I have some doubts about how to deal with high volumes of data. I'm currently working in the data analysis/data science field, so I've had the chance to perform calculations, manipulate data, and obtain some conclusions about data using statistics and machine learning techniques; however, the amount of data that I will have to deal soon is considerably larger than the volume that I've processed until now.
I'm not sure if I can consider this a Big Data problem, I've done some research, and for example, according to this post, my problem is closer to a Medium Data situation.

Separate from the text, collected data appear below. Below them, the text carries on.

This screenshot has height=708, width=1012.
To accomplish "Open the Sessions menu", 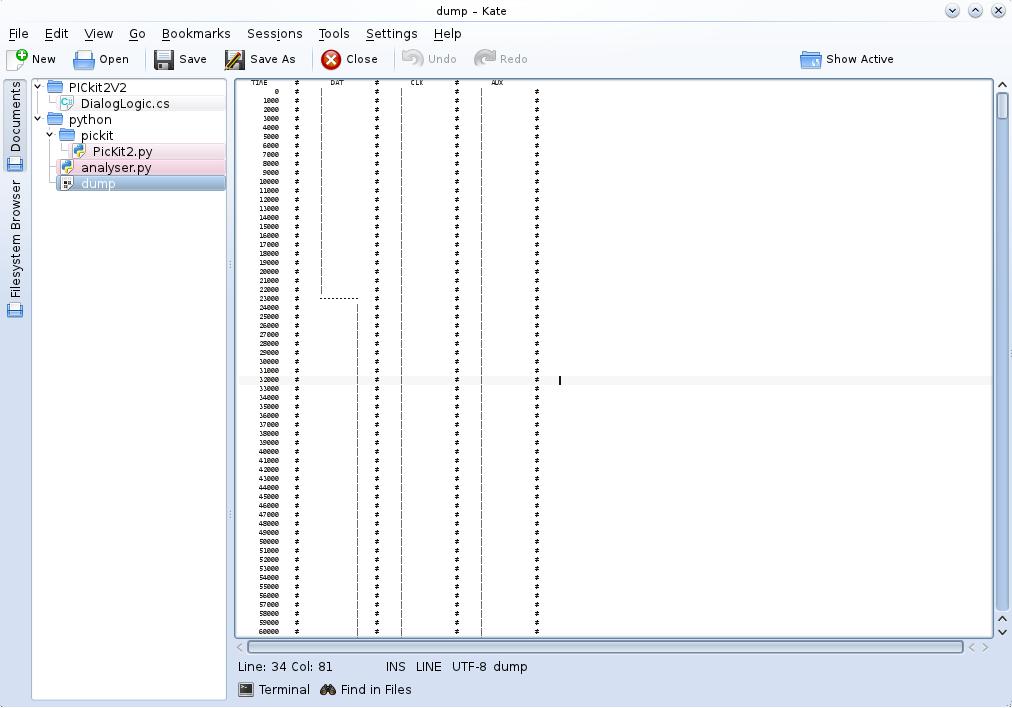I will click(274, 34).
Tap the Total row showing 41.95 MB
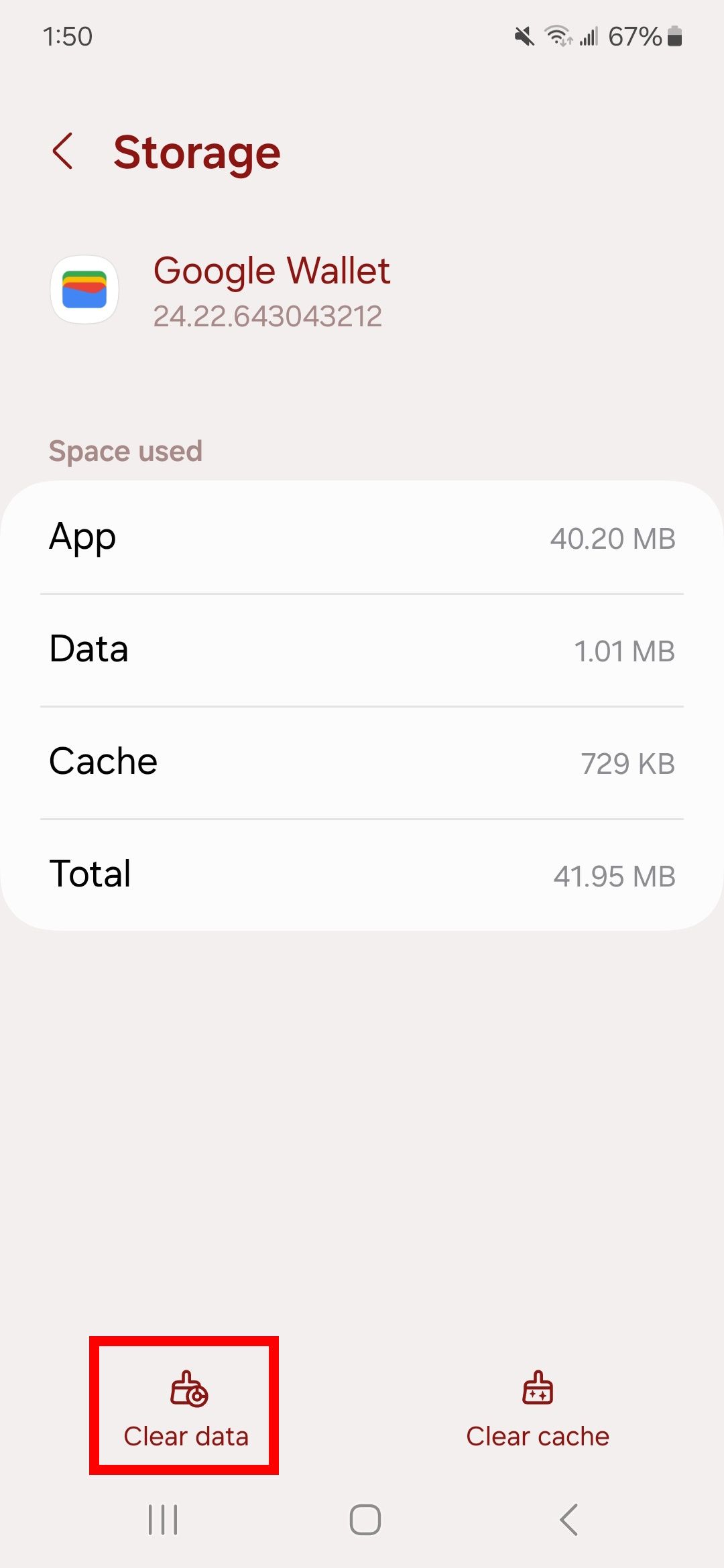 tap(362, 874)
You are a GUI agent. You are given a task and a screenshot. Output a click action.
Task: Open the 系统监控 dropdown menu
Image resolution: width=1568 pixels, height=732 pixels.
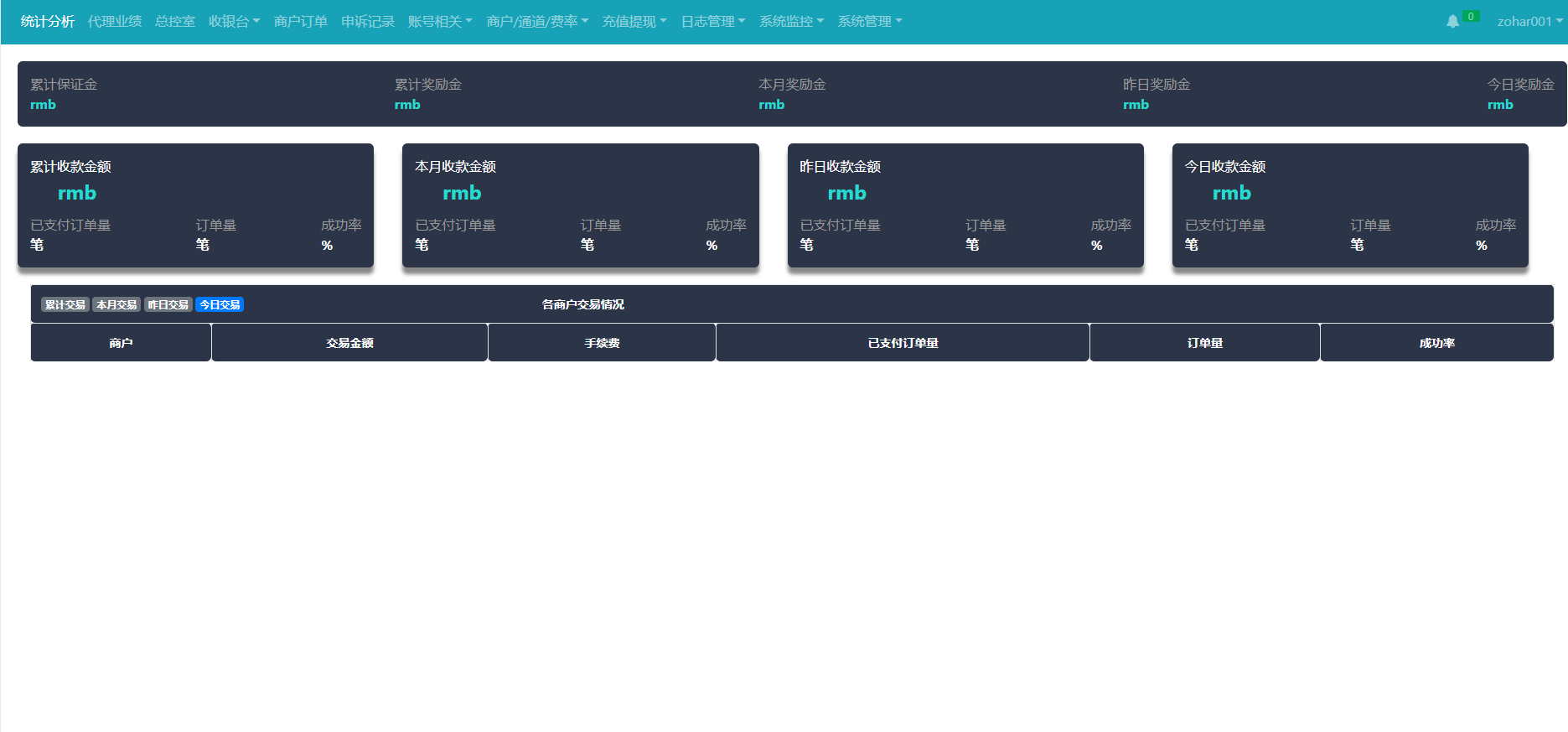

I'm looking for some insights from the community in terms of tools, procedures, techniques, and other elements that I should consider as a learning stage previous to facing the new tasks that I'll mention later. Something as a career path that I have not found clearly, since most of the documentation that I find focuses more on the analysis itself (theoretically) than the difficulties that one should face when trying to perform this analysis
Current situation
I have been dealing with different volumes of data, in general, I work with data captured during a period of time (generally a week), and the amount is close to 5 GB per day. I've faced some difficulties, which I think that mostly associated with hardware limitations, but I've managed to reduce the information based on some criteria to be able to operate it.
The tools that I used are mostly:
- Python
- pandas (perform operations over data, joins, filters, etc.)
- scikit-learn (mostly clustering, binning, etc.)
- numpy, matplotlib, etc.
- Elasticsearch (store information, some queries).
Some issues that I've found are: pandas is not completely suitable when dealing with amounts of data comparable to RAM size; pandas documentation even suggests using other tools to deal with high volumes of data; I'm using an 8 GB of RAM laptop and it almost freezes when dealing with a 4 GB CSV file. Elasticsearch Python API faces some issues when recovering a high number of documents, I've mostly used pagination to deal with it. scikit-learn freezes when performing some clustering. scikit-learn has definitely issues when trying to cluster; my jupyter kernels usually die.
Future situation
In the first stage, I'll have to perform computations (sorting, filtering, aggregations) over static data. The volume will be considerably higher than the one that I've managed until now, with about 10GB per day for a larger time period.
In the second stage, I'll have to deal with some data ingestion, with high transactions per second.
I'd appreciate it if you could give me some insight into the tools, techniques, hardware considerations, and concepts that I should consider to face this new situation.
Best regards